Based on his feet and the fact that he rubs his face frequently and that the whites of his eyes have a red cast to them more often than not, the doc recommended a 2 week trial of allergy pills that target environmental allergies. I asked about testing and was told (especially since he's only 9 months old) that they recommend doing testing at the end of the season-November. It runs $300-$400. If these pills don't help, then we can go that route. If they do help, then we know what's wrong, and we can get him relief right now. I brought home the pills to start today. The doc also sent home antibiotics because he has open wounds on his feet.

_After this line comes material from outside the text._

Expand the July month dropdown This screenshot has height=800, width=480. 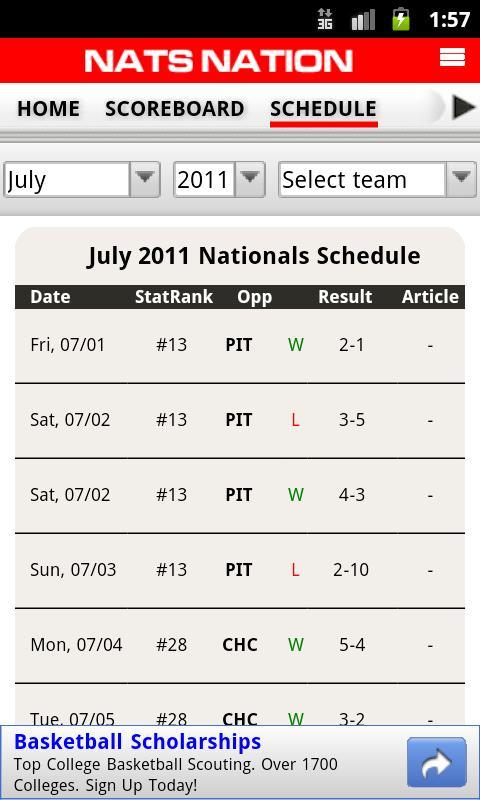click(82, 180)
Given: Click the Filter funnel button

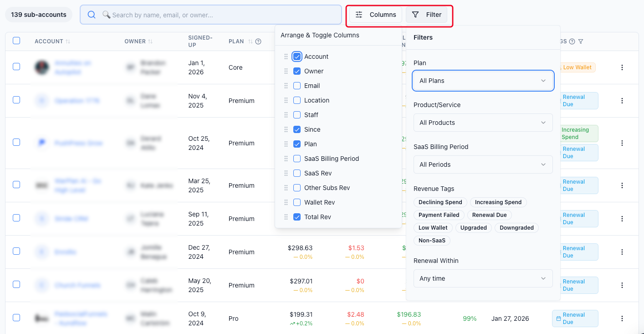Looking at the screenshot, I should [x=427, y=15].

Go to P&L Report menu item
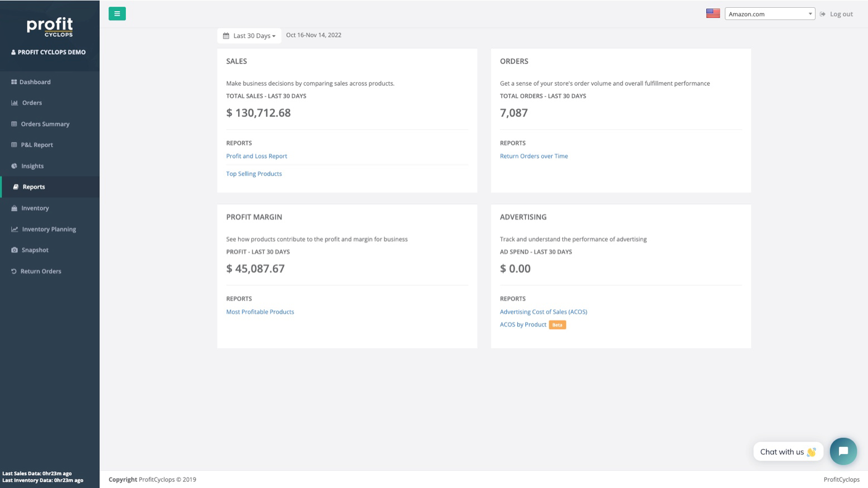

While we were there, I mentioned that all of a sudden (around the same time as the foot chewing) Wrex has been wetting in his crate. It's random and infrequent, but out of character for him. I thought maybe I wasn't taking him out often enough but he can spend all 10 hours over night with no problem, but pee if he's in there for 2 hours while I cook dinner...even if he went out before hand. They did a urinalysis to check for an infection, which came back clean. However, they discovered that the PH of his urine is high. It registered 8, when it should be closer to 6. Also, there are crystals in his urine. They took him back for x-rays to be sure he hadn't formed any bladder stones yet. No stones, thank goodness. The doc said that the prescription diets that are recommended for this contain Chicken and/or glutens, both of which we've removed from his diet, so for now, I'm being encouraged to have him drink as much water as I can and reduce/eliminate beef products, as Beef is a high food allergen. That means no more rawhides, and no more beef jerky treats that he loves. Beef protein is a large component of the food he is currently eating (TOTW High Prairie Puppy), so I need to do some research and move him to something new. Maybe duck, maybe fish? I need to have another urinalysis done in a month to see if the condition has improved.

I do hate that my boy isn't feeling well. On the other hand, it's nice to know there's a cause for the uncharacteristic urinating other than me not taking him out enough. If anyone has experience with lowering urine PH, I'd love to hear about it! On the same note, if you have experience success or fail with Apoquel for environmental allergies, I'd love to hear about that too.


----------



## cmarrie (Sep 17, 2014)

Sorry, the one food the vet did recommend was Nature's Recipe Vegetarian formula. I feel weird giving meat-free food to a canine! But, perhaps it is for the best.


----------



## georgiapeach (Oct 9, 2009)

Your pup could have food allergies as well as environmental allergies with the foot chewing. My westie/maltese mix was a complete mess when I adopted her from a rescue - her ears and feet were fire engine red and sore.

Beef is a common allergen in many dogs, as well as chicken. You might want to change to TOTW Pacific Stream, which is fish based, and see if that helps. If there's no change, your dog may also be allergic to potatoes (Maddie is, as well). I have Maddie on a kibble with no grain, chicken, egg, potato, or alfalfa (because she also has a grass allergy) - Back to Basics Hi-Protein Pork. Acana has also come out with a similar Singles formula, Acana Pork and Butternut Squash, which I may try next. Acana also make a Lamb and Apple LID kibble, which many allergy dogs do well on, too.

Adult Dog Dry Food Pacific Stream Canine Formula - Taste of the Wild Pet Food

Pork & Butternut Squash | ACANA Pet Foods

Lamb & Okanagan Apple | ACANA Pet Foods 

For environmental allergies, I would bathe your dog weekly with a non-oatmeal based shampoo (if a dog is allergic to grains, oatmeal isn't a good choice). If the skin is really bad, you can get a medicated shampoo from your vet. 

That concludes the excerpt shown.